EXCERPT >>
However, as per the last data available on the department’s website that details the fire incidents of 2016, the winter months accounted for nearly 2000 incidents while summer months recorded 1,012 cases.
Shah said that the magnitude of damage of any fire incident in winter is more. “People leave heating arrangements switched on during the night, either gas-based or electricity-based, that becomes a major reason for fire,” he said. “Since people are sleeping, they don’t come to know about the fire until it engulfs the whole house.”
Another reason for more damage is the congestion in the residential structures, he said.
“There are no fire gaps and the fire spreads,” he said. Similarly, in the Fateh Kadal fire, the house adjacent to the Dar family was damaged too, rendered inhabitable.

EXERCISE REQUIREMENTS >>
1. In the excerpt on winter fires, reproduce word for word everything from "However, as per" down to "structures, he said.".
2. According to the excerpt on winter fires, how many cases did the summer months record in 2016?

SUPPLIED RECORDS >>

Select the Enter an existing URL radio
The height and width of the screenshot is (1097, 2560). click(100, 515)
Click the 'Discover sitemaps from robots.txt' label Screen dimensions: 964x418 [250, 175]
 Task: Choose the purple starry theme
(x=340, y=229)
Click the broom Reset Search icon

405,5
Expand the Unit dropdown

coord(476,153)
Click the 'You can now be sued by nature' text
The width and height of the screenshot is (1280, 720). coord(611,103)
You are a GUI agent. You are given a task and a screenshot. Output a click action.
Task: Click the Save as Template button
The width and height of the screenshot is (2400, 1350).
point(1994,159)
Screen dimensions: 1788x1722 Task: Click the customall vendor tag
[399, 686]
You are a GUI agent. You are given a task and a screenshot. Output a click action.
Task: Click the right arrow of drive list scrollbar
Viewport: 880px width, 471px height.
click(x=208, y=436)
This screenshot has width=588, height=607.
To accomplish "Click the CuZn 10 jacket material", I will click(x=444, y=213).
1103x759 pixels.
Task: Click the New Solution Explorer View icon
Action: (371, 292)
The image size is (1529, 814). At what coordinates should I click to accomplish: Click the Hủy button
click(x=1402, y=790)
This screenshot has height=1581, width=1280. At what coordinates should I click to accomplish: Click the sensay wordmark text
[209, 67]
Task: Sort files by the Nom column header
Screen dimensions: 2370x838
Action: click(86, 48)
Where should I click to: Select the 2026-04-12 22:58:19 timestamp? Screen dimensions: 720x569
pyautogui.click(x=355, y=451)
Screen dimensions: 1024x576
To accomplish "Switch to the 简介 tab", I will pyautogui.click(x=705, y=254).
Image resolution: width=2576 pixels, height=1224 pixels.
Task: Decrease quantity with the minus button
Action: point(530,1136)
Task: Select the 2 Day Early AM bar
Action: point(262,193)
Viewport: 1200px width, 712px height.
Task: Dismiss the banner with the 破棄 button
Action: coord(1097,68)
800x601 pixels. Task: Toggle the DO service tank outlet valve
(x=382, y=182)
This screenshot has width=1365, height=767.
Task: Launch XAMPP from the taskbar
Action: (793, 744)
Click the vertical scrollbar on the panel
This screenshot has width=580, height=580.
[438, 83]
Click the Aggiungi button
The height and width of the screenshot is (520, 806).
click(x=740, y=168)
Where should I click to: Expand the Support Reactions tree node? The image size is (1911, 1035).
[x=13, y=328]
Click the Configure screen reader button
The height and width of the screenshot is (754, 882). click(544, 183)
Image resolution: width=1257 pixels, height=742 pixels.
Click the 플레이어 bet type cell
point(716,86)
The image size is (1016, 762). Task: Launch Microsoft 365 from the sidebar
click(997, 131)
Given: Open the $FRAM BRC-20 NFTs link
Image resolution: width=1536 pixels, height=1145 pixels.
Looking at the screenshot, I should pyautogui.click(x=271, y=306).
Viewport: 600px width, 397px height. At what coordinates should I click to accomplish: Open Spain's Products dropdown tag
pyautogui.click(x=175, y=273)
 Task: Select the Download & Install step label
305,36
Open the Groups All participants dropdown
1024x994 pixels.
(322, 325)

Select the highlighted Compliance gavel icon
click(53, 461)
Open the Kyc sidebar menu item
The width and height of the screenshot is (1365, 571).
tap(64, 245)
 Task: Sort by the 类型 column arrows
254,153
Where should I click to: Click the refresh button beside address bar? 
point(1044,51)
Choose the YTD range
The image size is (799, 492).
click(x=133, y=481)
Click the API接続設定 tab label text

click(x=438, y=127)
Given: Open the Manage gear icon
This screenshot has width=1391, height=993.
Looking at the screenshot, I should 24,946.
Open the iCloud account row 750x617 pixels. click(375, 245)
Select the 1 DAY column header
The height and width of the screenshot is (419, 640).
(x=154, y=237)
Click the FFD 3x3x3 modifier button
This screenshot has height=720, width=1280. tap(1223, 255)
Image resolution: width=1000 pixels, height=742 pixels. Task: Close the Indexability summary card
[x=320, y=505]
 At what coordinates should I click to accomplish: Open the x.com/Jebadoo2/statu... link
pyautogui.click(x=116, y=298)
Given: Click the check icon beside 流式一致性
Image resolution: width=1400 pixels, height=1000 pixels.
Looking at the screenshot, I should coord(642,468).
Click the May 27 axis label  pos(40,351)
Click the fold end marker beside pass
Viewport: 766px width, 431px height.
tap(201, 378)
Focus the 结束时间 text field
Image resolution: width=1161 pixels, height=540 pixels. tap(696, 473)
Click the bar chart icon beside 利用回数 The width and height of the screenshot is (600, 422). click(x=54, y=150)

SOLUTIONS PER TASK >>
1.
However, as per the last data available on the department’s website that details the fire incidents of 2016, the winter months accounted for nearly 2000 incidents while summer months recorded 1,012 cases.
Shah said that the magnitude of damage of any fire incident in winter is more. “People leave heating arrangements switched on during the night, either gas-based or electricity-based, that becomes a major reason for fire,” he said. “Since people are sleeping, they don’t come to know about the fire until it engulfs the whole house.”
Another reason for more damage is the congestion in the residential structures, he said.

2. 1,012 cases.